While her grandpa left off his story the bride was left there to fend for herself. The boys, who had been so well behaved, so well dressed in their dark pants and starched shirts, seemed to grow pale, their limbs and torso's thinned, distended, shirts crackling like dried dough. The bride smiled, even as they pulled her harder, this way and that, she's mine, she's mine, they shouted, fingers everywhere, pulling her to the muddy ground, which a recent rain had left moist and malleable, so that it stained her dress in places. And as her grandfather continued his tirade, straining forward in his wheelchair, body bent to topple, a boy with cheeks particularly round and apple-pink reached for the scarf wrapped around her head, just wanting to look, wanting to know about that hair, that hair, made of the stuff of dreams.

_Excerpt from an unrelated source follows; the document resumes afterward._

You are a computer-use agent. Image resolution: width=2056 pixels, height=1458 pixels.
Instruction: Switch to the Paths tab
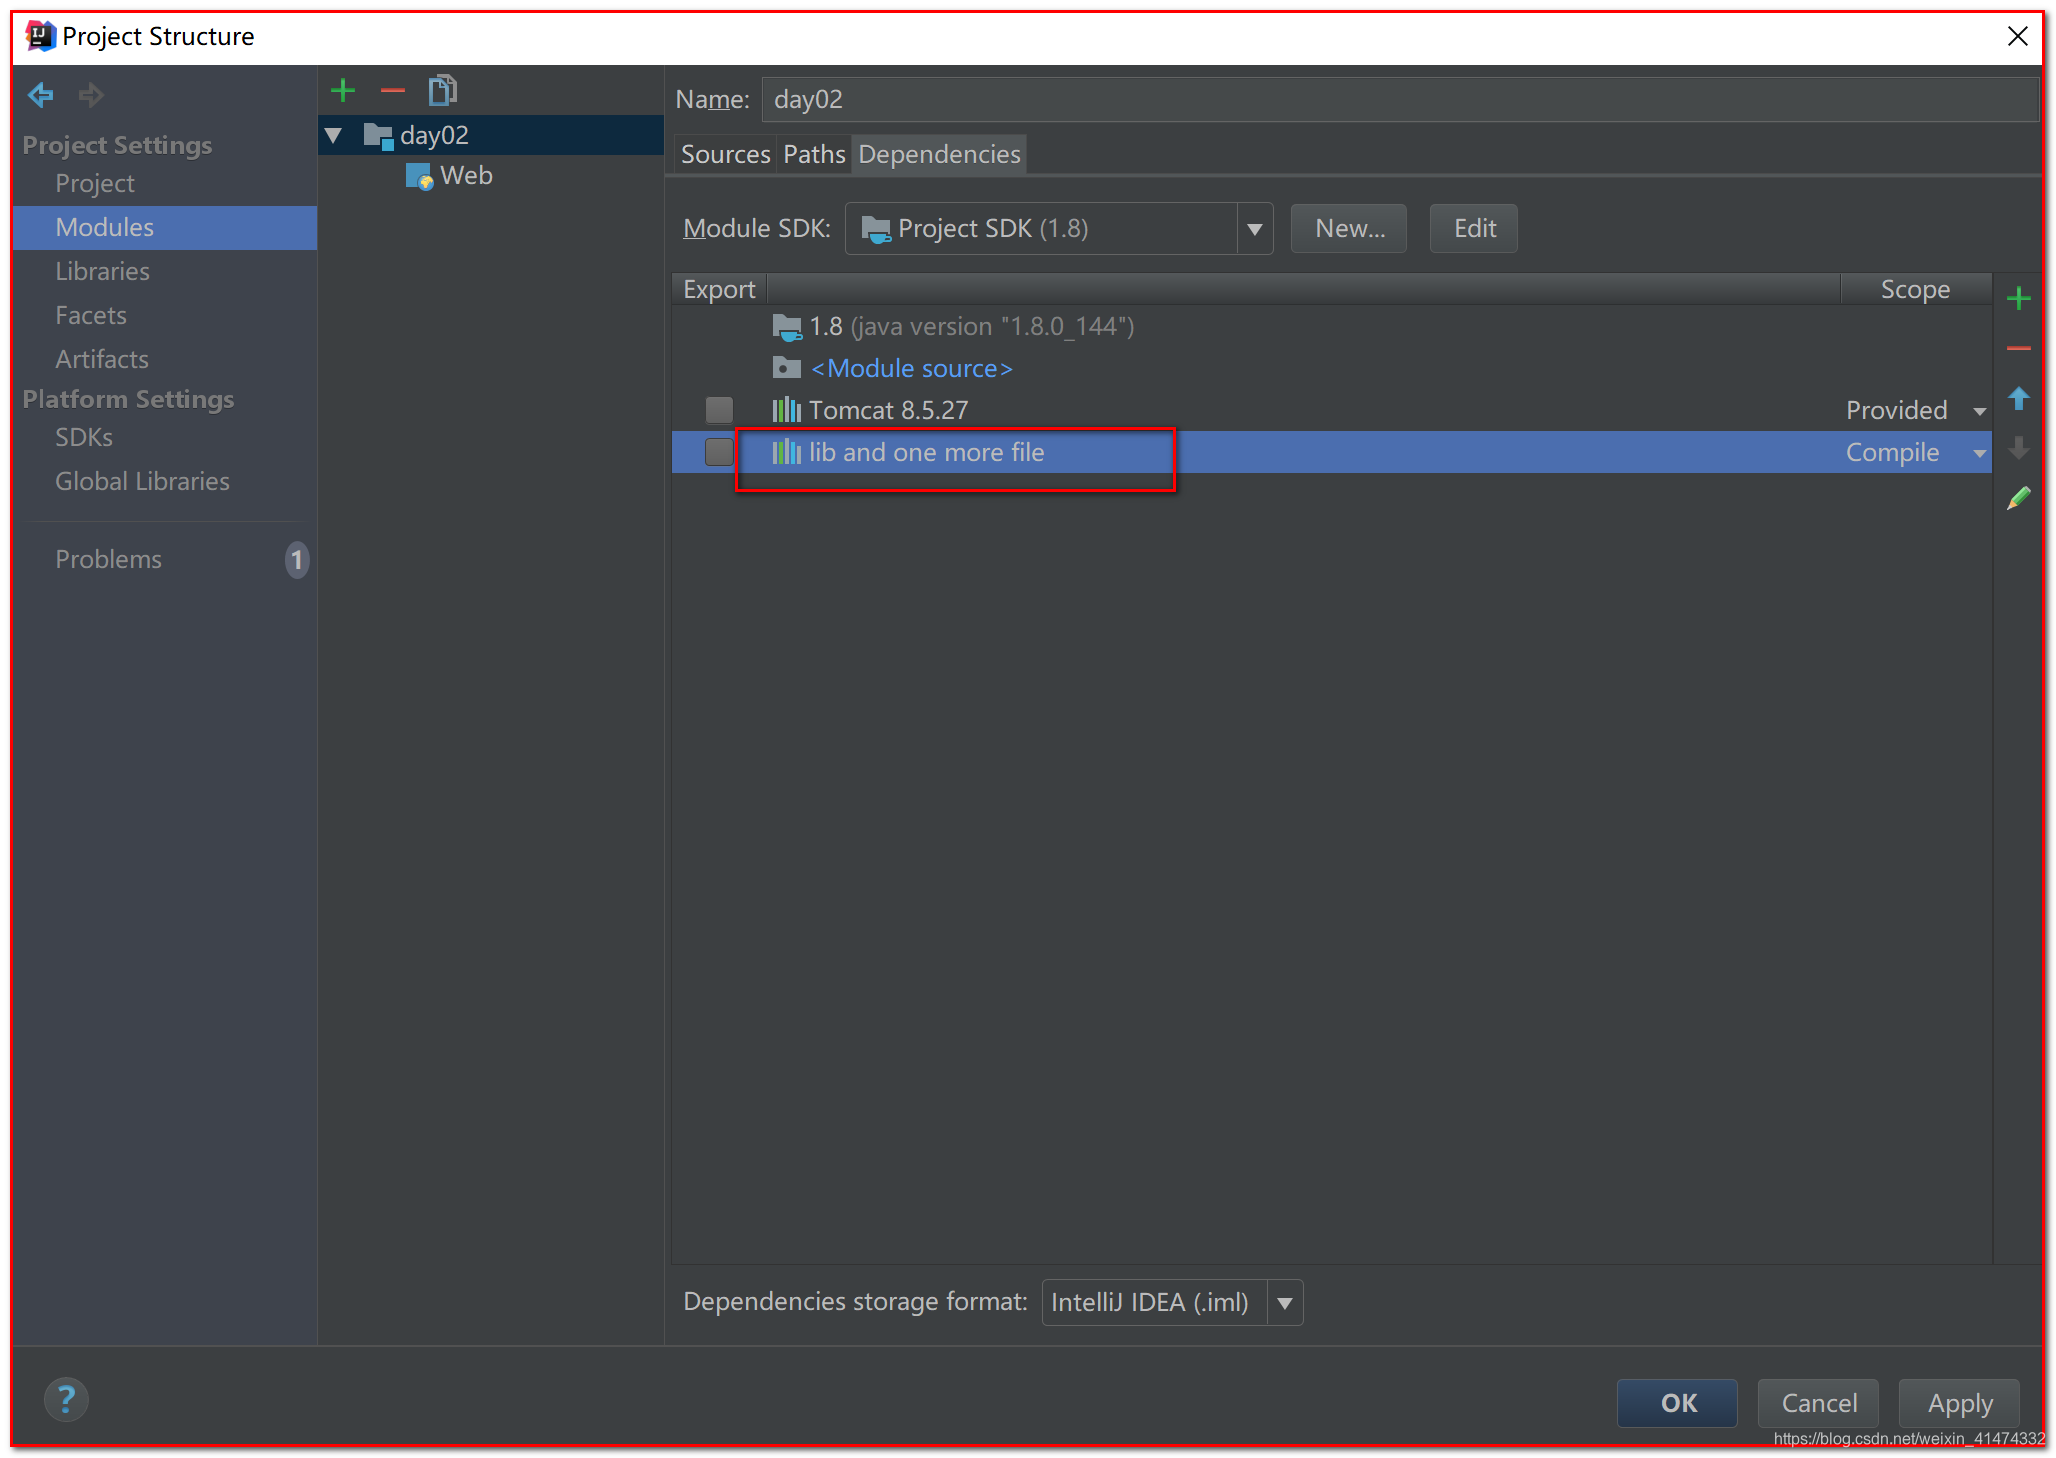click(813, 154)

But then her grandma laughed and sat back down and picked up her glass and hobbled to the kitchen to fill it up again, and her grandpa's voice quieted, the syllables smoothed and his story returned to Lainey's ear. "She would always smile," he said, "even though she was being pulled in five directions at once, and one time I pulled at her dress so hard that a piece as pale and delicate as spiderweb came off, and still she didn't stop," he smiled, his eyes half closed now.

"What happened to it?" she asked.

"Still have it of course. It's under the mattress. I'll tell you, if you ever want to keep anything safe, that's the place to keep it. Hold on, let me show you." The wheelchair squeaked with excitement as he stood, quickly, comfortably. He took a step forward.

"Dad!" Jean had turned quickly to the sound. She left her mouth open at the end of the exclamation.

"Nicolai, sit." Her grandmother said sternly, one finger pointed in his direction. He sat, his body folding back into the chair as though with those words the sap that animated his limbs had run dry. He gripped the arms of his chair weakly. "Treat me like a dog. That's all right. Treat me like a dog if that's what you think I am. I'll show it to you some other time Lainey. Before you get old. No, don't do that. Never get old. But you've still got some time left." He smiled. "I'll show it to you some other time."